Tidak hanya menyambut mahasiswa baru secara seremonial, tahun ini UIN Walisongo mengukir sejarah baru dalam dunia literasi kampus dengan memberikan platform publikasi bagi para mahasiswa baru untuk menyuarakan pemikiran mereka.
Muhammad Iqbal, ketua panitia PBAK, mengungkapkan bahwa proyek penerbitan 36 buku ini merupakan bentuk implementasi slogan pemikiran dari Dewan Eksekutif Mahasiswa (DEMA) UIN Walisongo untuk membentuk budaya literasi sejak dini.
"Kegiatan ini sangat mendukung di era krisis literasi, terlebih visi dan misi UIN Walisongo sendiri sebagai kampus riset terdepan berbasis peradaban," ungkapnya.
Direktur Digdaya Book Semarang, Muhamad Syafiq, mengapresiasi semangat literasi mahasiswa baru yang berhasil menghasilkan 36 karya dalam waktu singkat.
"Saya cukup mengapresiasi inisiatif dari kawan-kawan DEMA. Meskipun prosesnya terbilang mendadak hanya dalam waktu satu minggu, mulai dari penulisan, penyuntingan, tata letak, desain sampul, hingga finalisasi 36 buku hasilnya tetap layak diapresiasi," ungkapnya.
Salah satu mahasiswa yang karyanya turut dibukukan, Hana Wilda Tazkiya dari Program Studi Manajemen Pendidikan Islam (MPI), mengungkapkan rasa bangga dan antusiasmenya.

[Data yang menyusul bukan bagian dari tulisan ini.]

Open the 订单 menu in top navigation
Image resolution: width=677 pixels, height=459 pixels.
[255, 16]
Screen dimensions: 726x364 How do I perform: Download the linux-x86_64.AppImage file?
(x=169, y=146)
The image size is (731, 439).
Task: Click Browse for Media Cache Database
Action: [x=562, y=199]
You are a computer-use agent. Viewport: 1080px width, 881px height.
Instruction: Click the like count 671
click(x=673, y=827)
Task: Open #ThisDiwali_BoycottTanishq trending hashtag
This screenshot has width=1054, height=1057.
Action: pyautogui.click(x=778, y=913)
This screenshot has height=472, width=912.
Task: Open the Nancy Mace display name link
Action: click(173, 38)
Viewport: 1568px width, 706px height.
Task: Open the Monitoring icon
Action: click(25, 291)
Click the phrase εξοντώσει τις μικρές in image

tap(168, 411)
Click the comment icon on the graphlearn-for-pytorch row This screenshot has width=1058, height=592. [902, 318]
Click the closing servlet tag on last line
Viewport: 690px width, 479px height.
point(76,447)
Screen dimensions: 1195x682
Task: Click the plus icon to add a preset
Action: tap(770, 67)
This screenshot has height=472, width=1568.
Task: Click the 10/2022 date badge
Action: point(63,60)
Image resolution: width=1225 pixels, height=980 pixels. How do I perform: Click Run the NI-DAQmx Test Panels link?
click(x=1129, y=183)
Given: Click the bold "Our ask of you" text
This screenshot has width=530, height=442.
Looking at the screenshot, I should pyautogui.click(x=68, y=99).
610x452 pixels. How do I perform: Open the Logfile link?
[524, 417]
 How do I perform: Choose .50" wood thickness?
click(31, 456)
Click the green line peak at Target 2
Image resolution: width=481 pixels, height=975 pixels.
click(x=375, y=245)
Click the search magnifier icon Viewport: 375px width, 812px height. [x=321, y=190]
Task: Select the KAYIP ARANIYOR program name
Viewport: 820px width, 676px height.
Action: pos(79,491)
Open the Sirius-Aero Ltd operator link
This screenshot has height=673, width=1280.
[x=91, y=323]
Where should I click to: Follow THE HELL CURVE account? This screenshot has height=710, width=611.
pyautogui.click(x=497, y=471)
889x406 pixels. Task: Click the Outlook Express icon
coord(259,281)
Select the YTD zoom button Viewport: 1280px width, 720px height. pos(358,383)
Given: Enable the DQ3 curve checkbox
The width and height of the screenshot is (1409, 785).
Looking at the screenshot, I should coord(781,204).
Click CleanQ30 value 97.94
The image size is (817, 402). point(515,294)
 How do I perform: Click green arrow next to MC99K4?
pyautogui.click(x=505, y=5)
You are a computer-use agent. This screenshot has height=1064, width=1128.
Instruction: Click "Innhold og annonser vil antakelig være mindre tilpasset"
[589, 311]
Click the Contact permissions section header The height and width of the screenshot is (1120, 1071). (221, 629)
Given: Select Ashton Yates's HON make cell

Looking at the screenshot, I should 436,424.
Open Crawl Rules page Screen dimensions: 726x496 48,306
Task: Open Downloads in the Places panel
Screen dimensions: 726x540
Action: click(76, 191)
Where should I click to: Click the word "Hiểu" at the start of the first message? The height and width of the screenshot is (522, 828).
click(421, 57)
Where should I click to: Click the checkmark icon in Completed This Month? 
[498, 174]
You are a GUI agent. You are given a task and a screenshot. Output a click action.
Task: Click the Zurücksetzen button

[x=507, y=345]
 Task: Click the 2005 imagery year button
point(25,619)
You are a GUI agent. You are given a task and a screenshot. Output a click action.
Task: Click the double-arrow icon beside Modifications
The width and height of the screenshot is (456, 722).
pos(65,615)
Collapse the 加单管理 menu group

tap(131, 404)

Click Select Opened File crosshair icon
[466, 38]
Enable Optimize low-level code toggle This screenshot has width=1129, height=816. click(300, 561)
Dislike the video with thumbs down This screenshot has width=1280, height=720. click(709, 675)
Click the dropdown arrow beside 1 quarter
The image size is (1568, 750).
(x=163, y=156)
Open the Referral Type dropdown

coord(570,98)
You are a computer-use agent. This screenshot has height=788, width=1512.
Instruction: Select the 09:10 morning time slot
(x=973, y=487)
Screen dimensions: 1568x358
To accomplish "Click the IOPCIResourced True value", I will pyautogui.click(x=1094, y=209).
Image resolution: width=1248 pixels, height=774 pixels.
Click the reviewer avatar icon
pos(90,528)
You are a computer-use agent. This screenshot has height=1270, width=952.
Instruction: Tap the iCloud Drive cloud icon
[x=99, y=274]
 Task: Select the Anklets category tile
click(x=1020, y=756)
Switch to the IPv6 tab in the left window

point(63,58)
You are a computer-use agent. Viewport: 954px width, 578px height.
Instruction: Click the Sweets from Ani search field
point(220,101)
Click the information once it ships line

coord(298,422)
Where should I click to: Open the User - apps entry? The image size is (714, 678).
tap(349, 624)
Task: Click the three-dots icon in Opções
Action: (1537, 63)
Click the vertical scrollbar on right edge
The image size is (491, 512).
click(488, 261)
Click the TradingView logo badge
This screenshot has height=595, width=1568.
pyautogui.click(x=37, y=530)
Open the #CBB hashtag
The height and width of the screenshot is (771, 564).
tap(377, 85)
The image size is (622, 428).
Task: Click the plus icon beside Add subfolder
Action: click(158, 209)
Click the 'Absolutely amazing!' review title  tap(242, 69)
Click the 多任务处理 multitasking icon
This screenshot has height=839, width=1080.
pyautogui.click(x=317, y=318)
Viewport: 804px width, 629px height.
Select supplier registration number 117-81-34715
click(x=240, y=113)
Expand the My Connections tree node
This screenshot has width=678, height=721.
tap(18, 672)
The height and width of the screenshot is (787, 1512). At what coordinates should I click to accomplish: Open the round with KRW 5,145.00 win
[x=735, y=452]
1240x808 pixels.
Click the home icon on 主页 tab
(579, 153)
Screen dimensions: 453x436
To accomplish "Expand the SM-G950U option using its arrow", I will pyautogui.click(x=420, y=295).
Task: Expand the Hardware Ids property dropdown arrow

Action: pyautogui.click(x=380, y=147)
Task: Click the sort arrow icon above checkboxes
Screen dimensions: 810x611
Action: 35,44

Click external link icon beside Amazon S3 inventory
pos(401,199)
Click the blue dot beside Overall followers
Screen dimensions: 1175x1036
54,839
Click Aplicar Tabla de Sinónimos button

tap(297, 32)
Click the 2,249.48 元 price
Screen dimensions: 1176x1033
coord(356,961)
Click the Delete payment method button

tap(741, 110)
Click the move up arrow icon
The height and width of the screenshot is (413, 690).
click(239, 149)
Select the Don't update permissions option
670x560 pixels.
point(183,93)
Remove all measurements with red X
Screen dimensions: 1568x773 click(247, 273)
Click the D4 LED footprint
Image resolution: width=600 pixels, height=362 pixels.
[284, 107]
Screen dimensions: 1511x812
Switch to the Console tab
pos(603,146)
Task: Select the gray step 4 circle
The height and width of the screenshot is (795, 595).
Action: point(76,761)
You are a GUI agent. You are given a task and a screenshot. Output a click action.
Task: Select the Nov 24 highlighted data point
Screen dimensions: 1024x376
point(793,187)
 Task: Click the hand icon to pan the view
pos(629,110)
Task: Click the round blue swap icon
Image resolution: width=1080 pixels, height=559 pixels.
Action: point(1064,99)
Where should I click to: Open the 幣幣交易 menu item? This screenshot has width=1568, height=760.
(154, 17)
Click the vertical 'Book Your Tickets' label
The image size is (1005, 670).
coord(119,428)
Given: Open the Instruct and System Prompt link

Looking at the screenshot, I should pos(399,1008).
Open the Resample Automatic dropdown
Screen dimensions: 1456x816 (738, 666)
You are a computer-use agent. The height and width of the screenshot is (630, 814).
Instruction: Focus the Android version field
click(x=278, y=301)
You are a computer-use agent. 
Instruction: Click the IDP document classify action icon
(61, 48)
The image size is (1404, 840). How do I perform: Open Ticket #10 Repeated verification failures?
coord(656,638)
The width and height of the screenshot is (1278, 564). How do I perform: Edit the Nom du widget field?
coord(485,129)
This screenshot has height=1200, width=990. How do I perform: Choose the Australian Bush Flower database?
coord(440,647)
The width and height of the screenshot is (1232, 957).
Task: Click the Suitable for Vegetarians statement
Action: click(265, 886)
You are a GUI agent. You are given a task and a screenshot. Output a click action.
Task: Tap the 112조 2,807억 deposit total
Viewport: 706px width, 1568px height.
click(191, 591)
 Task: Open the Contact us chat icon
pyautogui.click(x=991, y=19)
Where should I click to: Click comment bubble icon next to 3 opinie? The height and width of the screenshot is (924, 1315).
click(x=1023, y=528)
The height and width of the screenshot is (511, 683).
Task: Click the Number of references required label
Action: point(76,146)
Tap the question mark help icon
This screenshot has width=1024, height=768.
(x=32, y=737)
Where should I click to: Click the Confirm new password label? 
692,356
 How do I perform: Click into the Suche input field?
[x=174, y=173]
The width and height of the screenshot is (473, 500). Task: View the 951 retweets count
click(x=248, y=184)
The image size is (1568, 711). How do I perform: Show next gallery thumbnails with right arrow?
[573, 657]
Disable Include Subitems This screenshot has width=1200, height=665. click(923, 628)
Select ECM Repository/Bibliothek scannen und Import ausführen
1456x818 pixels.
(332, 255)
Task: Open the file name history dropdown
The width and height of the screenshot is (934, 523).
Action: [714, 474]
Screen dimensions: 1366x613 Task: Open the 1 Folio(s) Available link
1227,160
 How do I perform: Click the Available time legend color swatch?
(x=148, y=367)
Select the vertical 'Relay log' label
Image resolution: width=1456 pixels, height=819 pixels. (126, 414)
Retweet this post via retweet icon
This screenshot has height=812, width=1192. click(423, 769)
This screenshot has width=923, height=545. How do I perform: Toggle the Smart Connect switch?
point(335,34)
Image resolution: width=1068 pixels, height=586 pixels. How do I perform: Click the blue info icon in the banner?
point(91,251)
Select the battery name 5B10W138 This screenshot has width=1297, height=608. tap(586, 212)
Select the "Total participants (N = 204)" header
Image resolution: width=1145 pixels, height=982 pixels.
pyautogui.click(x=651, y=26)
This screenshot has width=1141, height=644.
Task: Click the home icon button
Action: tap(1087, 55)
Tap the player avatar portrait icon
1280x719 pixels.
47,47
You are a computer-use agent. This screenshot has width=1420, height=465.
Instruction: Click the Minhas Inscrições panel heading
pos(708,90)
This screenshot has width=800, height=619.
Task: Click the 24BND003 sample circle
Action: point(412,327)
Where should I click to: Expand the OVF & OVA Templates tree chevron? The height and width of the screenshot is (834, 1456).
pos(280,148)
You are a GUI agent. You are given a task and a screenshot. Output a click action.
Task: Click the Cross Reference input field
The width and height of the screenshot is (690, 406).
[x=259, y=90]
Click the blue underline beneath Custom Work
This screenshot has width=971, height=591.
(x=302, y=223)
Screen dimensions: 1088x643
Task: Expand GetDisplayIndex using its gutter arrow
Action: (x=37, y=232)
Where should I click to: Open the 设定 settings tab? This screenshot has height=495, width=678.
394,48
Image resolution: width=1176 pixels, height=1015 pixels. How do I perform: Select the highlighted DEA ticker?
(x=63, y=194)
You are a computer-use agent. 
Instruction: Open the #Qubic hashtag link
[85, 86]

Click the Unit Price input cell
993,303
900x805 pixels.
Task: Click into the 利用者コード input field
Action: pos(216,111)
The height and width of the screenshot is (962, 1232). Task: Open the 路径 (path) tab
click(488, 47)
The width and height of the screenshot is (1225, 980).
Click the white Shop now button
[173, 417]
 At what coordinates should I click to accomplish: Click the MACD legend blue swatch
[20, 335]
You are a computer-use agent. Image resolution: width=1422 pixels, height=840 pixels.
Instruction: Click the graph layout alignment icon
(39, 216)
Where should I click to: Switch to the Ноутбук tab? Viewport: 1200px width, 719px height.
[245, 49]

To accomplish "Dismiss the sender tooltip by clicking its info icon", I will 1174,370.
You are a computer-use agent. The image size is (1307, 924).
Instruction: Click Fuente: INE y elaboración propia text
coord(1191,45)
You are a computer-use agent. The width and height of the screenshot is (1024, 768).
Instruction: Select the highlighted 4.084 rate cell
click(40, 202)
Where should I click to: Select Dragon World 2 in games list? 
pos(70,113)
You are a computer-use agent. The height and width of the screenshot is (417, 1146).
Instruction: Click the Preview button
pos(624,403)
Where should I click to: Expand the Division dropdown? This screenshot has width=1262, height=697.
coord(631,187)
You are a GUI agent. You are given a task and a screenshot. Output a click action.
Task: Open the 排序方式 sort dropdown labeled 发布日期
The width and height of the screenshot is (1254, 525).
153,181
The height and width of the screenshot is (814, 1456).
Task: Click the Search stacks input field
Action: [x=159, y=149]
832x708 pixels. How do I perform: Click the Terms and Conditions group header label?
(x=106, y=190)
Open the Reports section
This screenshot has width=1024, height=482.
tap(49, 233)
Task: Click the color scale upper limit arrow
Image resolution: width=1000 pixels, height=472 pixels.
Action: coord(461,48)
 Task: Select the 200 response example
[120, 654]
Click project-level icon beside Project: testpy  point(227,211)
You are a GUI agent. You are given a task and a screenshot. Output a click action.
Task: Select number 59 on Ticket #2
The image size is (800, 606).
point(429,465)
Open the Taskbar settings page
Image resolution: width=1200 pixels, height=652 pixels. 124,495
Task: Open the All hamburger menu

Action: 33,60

"Saya tidak menyangka artikel opini sederhana yang saya tulis bisa diterbitkan menjadi buku," ungkapnya.
Di sisi lain, Missyel dari Program Studi Pendidikan Guru Madrasah Ibtidaiyah (PGMI) menambahkan bahwa penugasan ini sangat penting bagi mahasiswa agar terus mengasah keterampilan menulis.
"Penugasan ini sangat penting supaya mahasiswa terus mengasah keterampilan menulis agar mampu berpikir kritis dan kemampuan komunikasi tetap terasah dengan baik," ujarnya.
Inisiatif penerbitan 36 buku karya mahasiswa baru ini menunjukkan komitmen serius UIN Walisongo dalam membangun tradisi literasi yang kuat sejak awal perkuliahan, sekaligus memberikan bukti nyata bahwa kampus ini tidak hanya fokus pada aspek seremonial, tetapi juga pengembangan intelektual mahasiswa.